Global investors and policymakers are on edge over China after the US central bank last week held off from raising interest rates, saying it was unsure if international problems, and China's slowdown in particular, will hurt the US recovery.
The preliminary Caixin/Markit China Manufacturing Purchasing Managers' Index (PMI) fell to 47.0 in September, the worst since March 2009 and below market expectations of 47.5 and August's final 47.3. Levels below 50 signify a contraction.
China's factory activity has now shrunk for seven months in a row, and the latest survey showed conditions in September deteriorated from August by almost every measure, with companies cutting output, prices and jobs at a faster pace as orders fell.
Economists had expected the September headline PMI figure to remain anaemic but edge up slightly, as a slew of stimulus measures since last year slowly take effect and as many factories which had closed in August began to reopen.
Most Asian stock markets extended early losses after the report while US stock futures dipped 0.6 per cent. The Australian dollar also eased on worries that demand in the country's biggest trading partner would fall.
The flash PMI is one of the first measures to be released about China each month and is closely followed by investors.
It's no secret that China's economy has been gradually slowing in recent years from a breakneck double-digit pace in past decades, as Beijing tries to transform its growth model from a reliance on heavy manufacturing and exports to one with a more vibrant services sector and stronger domestic demand.
But persistently weak factory activity and cooling investment could spark fears that the downdraft is now too intense for services alone to offset, putting the economy at risk of a more profound slowdown that could jeopardise the fragile global recovery.

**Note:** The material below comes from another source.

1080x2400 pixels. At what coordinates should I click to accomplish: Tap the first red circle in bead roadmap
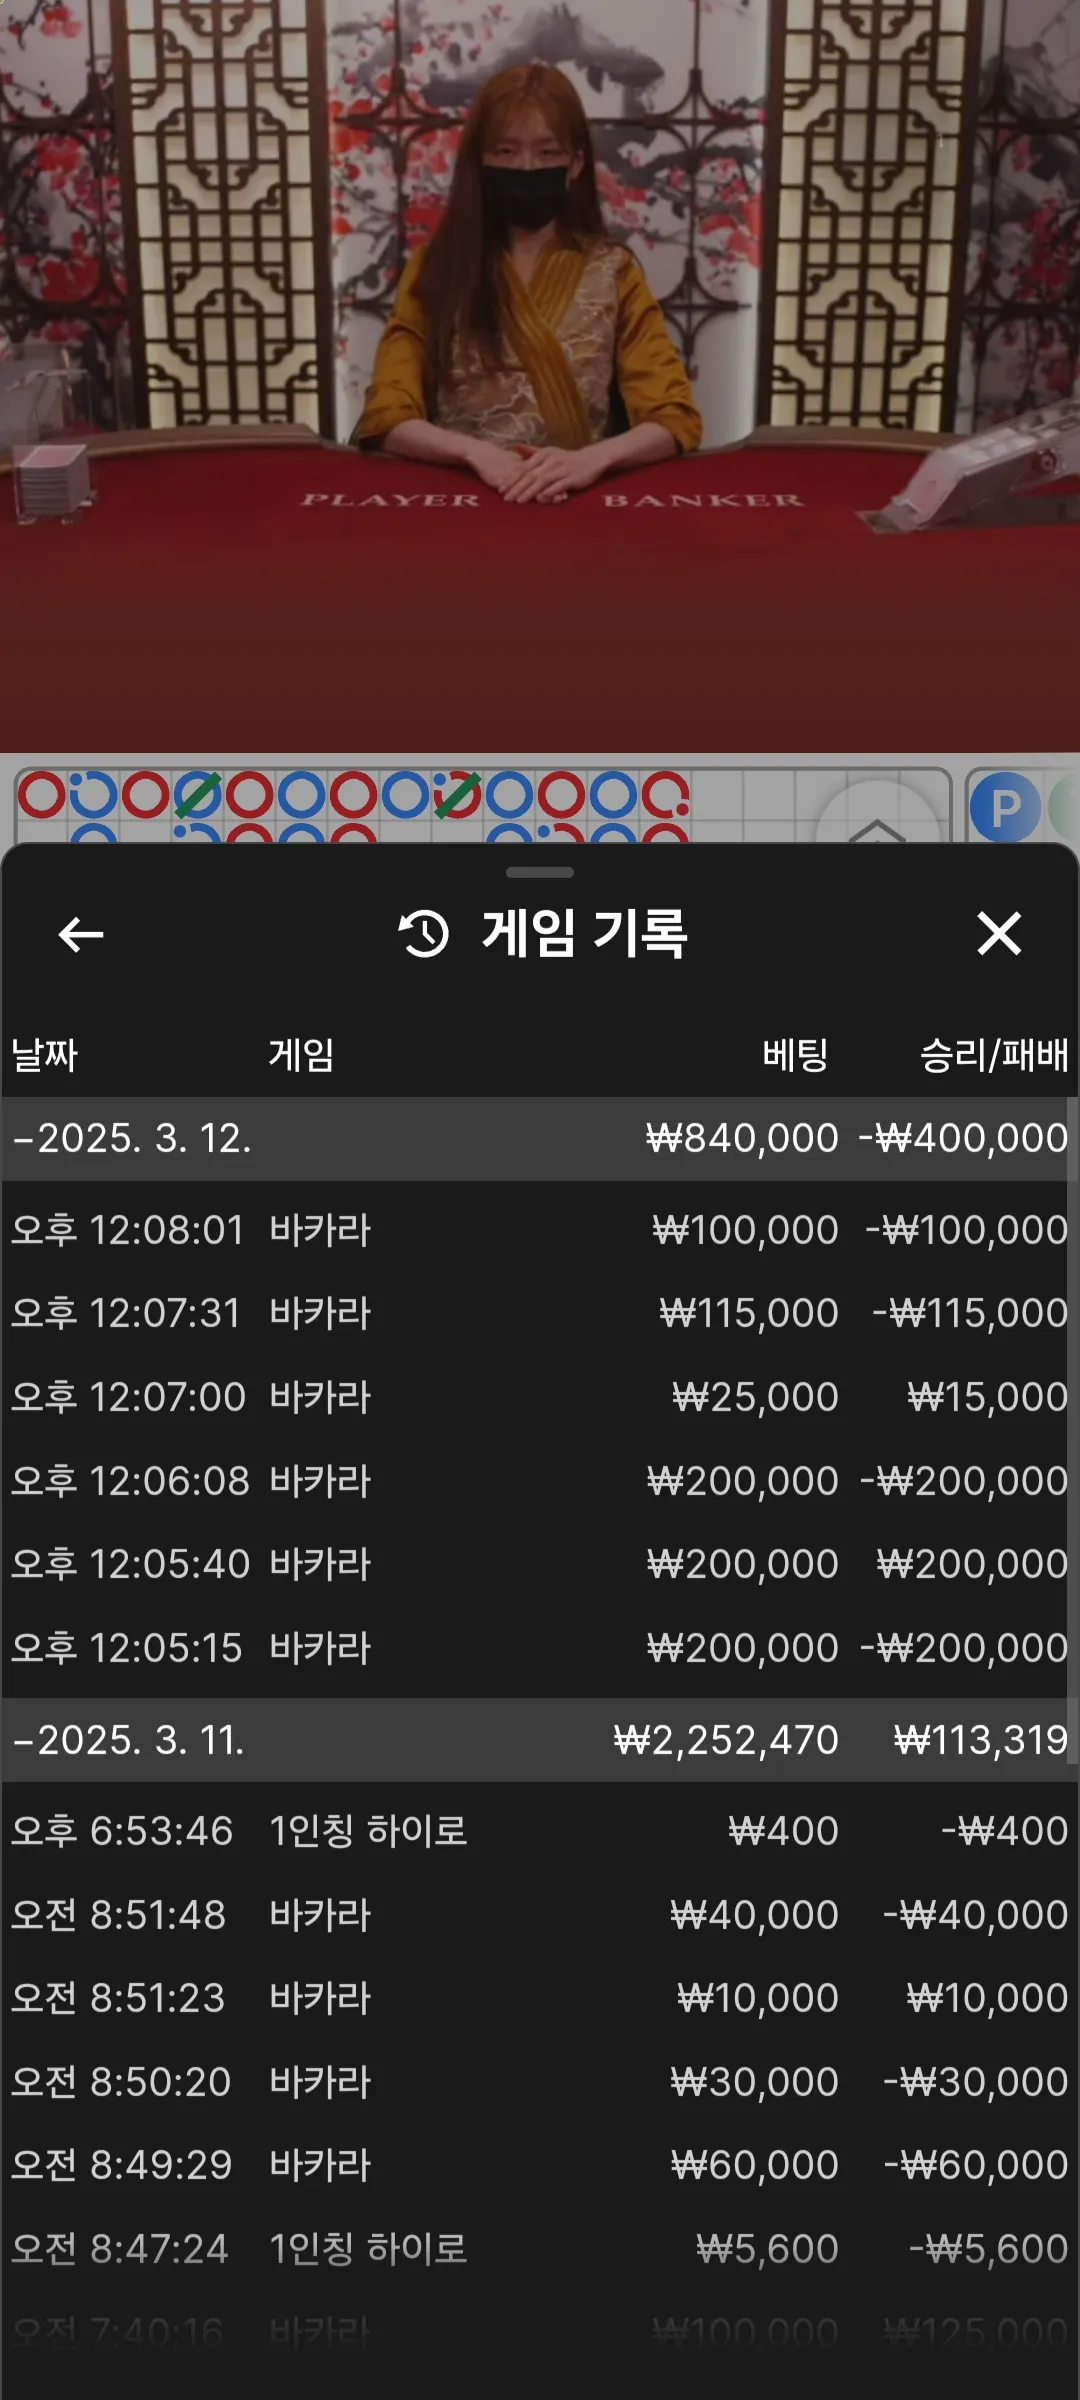pos(42,795)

Factory output sank to its lowest since the global crisis, and soft orders suggested more weakness ahead.
New orders - a proxy for both domestic and overseas demand - fell to a near four-year low of 46.0 from 46.6 in August.
Export orders contracted at the fastest clip since mid-2013.

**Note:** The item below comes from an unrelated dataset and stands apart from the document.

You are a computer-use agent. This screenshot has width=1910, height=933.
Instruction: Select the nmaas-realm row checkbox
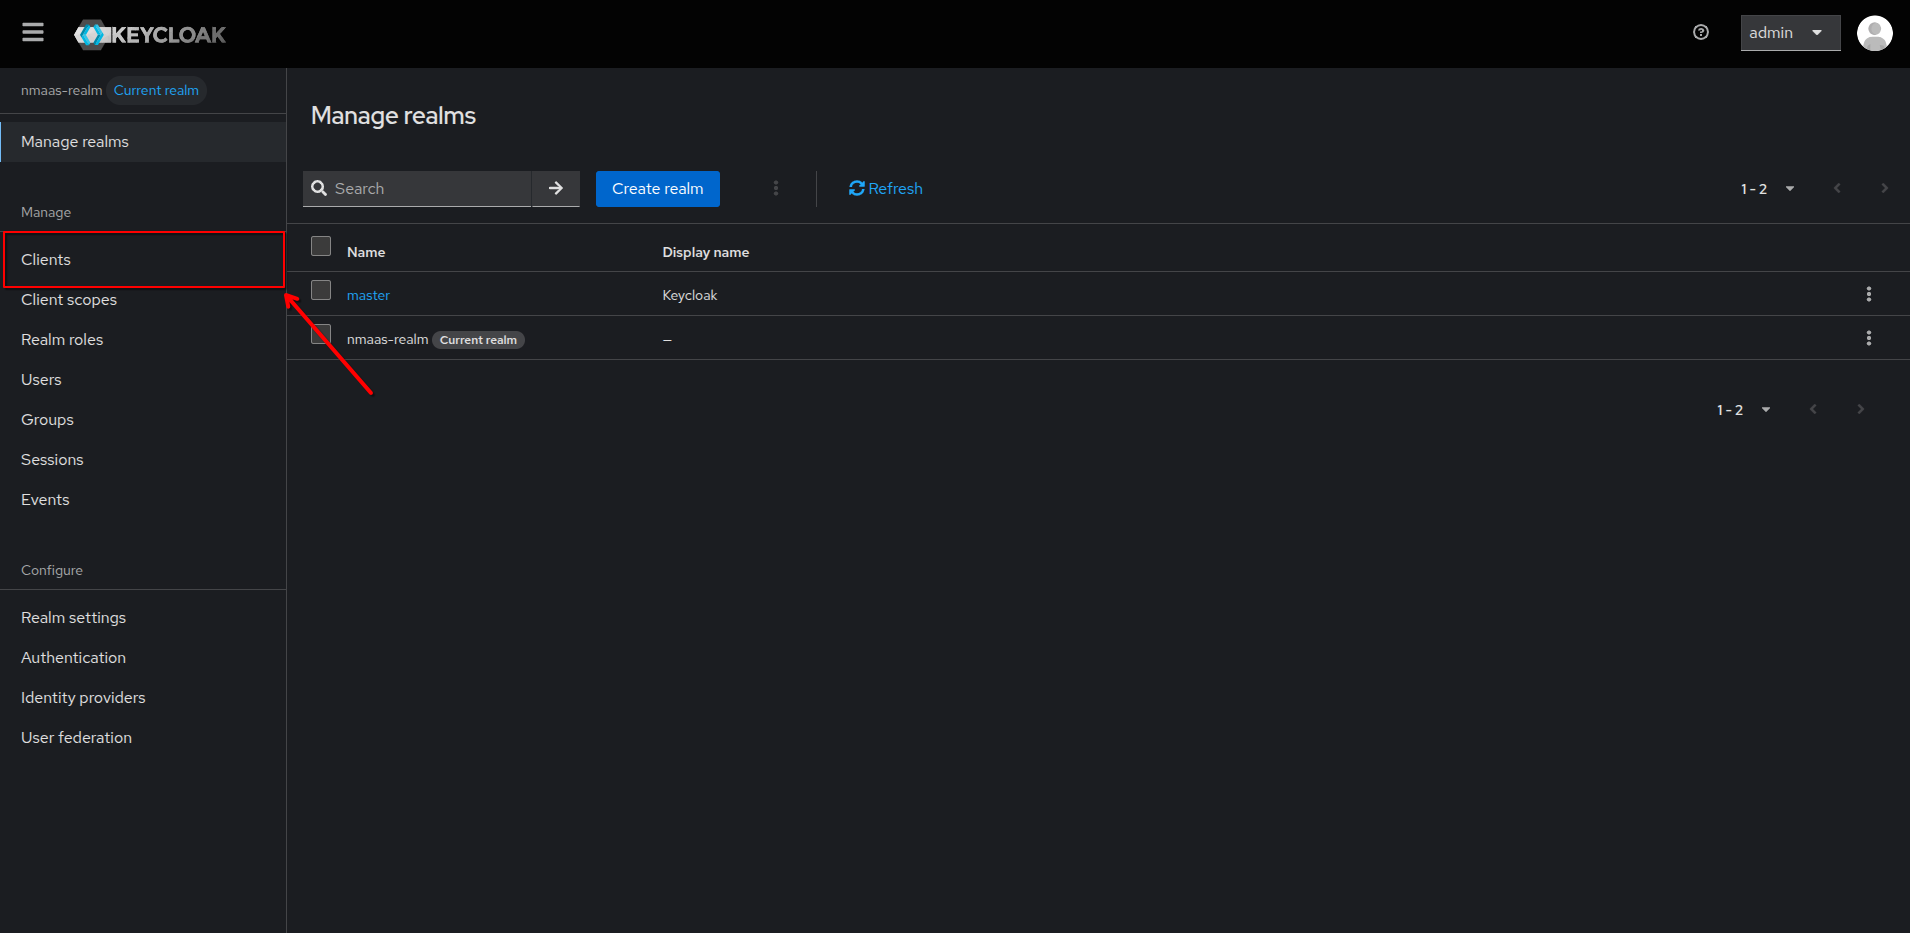point(321,334)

The China president of US crane and mining equipment maker Terex Co told Reuters on Monday that he expects half of the country's machinery makers to close amid a four-year market downturn, though he remained optimistic for the longer-term. "Everyone thinks it's a market that is declining, but it's still growing. It's declining growth," Ken Lousberg said.
The dismal PMI reading raises the chance that third-quarter economic growth could dip below 7 per cent for the first time since the global crisis. Some economists believe current growth is already much weaker than official data suggest.
But it will also reinforce views that Beijing will roll out more support soon, including further cuts in interest rates and bank reserve requirements and higher infrastructure spending.
"Patience may be needed for policies designed to promote stabilisation to demonstrate their effectiveness," said He Fan, chief economist at Caixin Insight Group. "Fiscal expenditures surged in August, pointing to stronger government efforts."
China's surprise yuan devaluation last month and a plunge in its stock markets since June have fuelled worries about more shocks to the economy, although Premier Li Keqiang has brushed off concerns it is facing a hard landing.
Chinese President Xi Jinping added his voice on Tuesday to officials trying to reassure the world that the government was still committed to reforms following its massive intervention to rescue the stock markets and boost growth.
Steady financial markets will be critical for the president this week during his visit to the United States, where he is likely to be grilled on China's policy plans.